PARTS OF THE EXERCISE →
a. From the excerpt on hearing tests in children, set down the words from "Considering the vague" to "audiometry is unreliable." with no changes.
b. Based on the excerpt on hearing tests in children, answer yes or no to each statement and quote the words of the excerpt that decide it. (i) Click ABR testing should be the only method of monitoring children's preverbal progress. (ii) Tone-burst-evoked ABRs have been used to estimate the configuration of hearing loss in children. (iii) Hearing aid fitting should take ASSR data into account.

EXCERPT PROVIDED →
Considering the vague and non-frequency-specific information obtained from click ABRs, it is obvious that fitting attempts based on these data may not address the hearing needs of amplified children; even worse, they might lead to unpleasant or even harmful hearing. Therefore, click ABR testing should not be the only method of monitoring children's preverbal progress, especially in cases where behavioral audiometry is unreliable.
Even though tone-burst-evoked ABRs have been used to estimate the configuration of hearing loss in children, technical issues along with the amount of time needed to record electrophysiologic thresholds seem to limit their applicability. (20) Hence, hearing aid fitting should take into account ASSR data to ascertain the validity of the fitting and monitoring processes.

SUPPLIED MATERIAL →
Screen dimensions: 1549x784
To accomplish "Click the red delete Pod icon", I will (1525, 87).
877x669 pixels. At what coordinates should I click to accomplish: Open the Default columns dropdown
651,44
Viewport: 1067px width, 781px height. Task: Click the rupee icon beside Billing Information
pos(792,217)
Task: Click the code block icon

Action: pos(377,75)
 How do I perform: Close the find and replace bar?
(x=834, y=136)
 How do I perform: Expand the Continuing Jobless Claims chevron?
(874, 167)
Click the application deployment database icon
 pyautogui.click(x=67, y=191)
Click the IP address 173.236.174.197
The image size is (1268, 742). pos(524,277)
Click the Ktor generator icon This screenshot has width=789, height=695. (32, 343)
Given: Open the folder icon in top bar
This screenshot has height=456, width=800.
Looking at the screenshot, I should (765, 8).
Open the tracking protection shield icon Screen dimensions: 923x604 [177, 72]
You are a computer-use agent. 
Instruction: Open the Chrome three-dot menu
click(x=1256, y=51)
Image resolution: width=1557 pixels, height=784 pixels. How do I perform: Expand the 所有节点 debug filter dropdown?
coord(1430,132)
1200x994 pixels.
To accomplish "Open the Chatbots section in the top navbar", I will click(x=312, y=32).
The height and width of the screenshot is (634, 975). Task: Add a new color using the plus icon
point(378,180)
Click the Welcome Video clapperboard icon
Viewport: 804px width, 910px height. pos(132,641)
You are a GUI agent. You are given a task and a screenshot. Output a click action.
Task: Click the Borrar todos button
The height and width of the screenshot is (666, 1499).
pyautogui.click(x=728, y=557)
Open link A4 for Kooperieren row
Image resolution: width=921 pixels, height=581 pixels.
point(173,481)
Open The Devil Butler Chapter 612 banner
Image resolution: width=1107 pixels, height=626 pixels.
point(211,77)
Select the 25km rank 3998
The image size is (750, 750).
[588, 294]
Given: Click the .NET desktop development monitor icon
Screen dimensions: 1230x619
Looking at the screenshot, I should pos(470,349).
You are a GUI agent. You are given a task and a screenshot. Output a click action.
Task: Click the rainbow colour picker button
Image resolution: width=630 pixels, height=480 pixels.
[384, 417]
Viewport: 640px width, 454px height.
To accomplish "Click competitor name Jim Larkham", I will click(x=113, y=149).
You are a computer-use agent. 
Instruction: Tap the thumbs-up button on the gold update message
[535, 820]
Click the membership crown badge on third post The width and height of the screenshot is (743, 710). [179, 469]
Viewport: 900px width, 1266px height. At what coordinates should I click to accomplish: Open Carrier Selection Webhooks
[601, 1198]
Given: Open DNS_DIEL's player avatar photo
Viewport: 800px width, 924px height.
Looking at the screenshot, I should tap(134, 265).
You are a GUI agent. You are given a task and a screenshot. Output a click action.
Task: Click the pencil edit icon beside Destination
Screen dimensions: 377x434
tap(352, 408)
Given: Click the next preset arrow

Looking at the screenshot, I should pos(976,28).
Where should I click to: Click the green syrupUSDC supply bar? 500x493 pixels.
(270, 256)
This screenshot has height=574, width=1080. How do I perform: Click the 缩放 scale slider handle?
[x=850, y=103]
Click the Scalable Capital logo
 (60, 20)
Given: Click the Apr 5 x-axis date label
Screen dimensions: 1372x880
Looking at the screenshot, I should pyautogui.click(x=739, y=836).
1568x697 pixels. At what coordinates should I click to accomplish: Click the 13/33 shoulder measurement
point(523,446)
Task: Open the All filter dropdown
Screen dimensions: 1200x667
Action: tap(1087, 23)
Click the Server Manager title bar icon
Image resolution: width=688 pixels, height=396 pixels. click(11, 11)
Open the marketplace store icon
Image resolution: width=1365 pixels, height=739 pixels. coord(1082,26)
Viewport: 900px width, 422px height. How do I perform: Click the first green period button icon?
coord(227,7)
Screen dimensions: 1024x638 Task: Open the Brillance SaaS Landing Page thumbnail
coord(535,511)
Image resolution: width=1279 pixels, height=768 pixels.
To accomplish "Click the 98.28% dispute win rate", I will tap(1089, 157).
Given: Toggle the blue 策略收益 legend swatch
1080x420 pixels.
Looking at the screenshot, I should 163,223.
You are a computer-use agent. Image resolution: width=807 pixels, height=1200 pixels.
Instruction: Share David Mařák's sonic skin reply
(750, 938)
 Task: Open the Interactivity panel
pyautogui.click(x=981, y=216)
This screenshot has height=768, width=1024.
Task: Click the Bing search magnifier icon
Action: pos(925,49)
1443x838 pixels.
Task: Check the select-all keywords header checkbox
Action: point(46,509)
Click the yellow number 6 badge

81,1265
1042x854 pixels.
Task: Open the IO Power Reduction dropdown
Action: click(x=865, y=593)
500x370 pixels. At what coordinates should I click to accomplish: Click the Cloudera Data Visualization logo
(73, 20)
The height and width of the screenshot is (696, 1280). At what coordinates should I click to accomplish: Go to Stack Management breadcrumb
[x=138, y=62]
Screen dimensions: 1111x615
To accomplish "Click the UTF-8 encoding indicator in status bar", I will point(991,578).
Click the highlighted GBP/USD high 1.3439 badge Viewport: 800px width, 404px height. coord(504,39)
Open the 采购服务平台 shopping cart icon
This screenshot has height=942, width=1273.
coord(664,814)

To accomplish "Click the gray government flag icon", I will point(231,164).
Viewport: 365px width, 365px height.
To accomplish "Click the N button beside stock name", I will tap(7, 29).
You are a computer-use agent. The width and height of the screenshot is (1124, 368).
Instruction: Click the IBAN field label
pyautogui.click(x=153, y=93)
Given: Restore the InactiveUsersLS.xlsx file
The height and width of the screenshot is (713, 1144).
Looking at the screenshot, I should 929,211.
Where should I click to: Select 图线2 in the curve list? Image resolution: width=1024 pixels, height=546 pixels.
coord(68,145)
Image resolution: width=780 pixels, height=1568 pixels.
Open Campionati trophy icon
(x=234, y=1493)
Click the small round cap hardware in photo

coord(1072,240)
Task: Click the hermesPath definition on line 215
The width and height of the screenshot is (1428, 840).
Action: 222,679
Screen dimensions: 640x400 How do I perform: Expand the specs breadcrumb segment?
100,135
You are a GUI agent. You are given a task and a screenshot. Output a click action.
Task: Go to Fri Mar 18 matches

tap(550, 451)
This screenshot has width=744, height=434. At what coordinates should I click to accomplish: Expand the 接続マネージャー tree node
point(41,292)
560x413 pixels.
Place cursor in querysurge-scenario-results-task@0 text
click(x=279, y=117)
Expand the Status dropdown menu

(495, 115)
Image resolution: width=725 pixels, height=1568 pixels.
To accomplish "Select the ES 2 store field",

ANSWERS TO THE TASKS →
a.
Considering the vague and non-frequency-specific information obtained from click ABRs, it is obvious that fitting attempts based on these data may not address the hearing needs of amplified children; even worse, they might lead to unpleasant or even harmful hearing. Therefore, click ABR testing should not be the only method of monitoring children's preverbal progress, especially in cases where behavioral audiometry is unreliable.

b.
(i) No: "click ABR testing should not be the only method of monitoring children's preverbal progress"
(ii) Yes: "tone-burst-evoked ABRs have been used to estimate the configuration of hearing loss in children"
(iii) Yes: "hearing aid fitting should take into account ASSR data"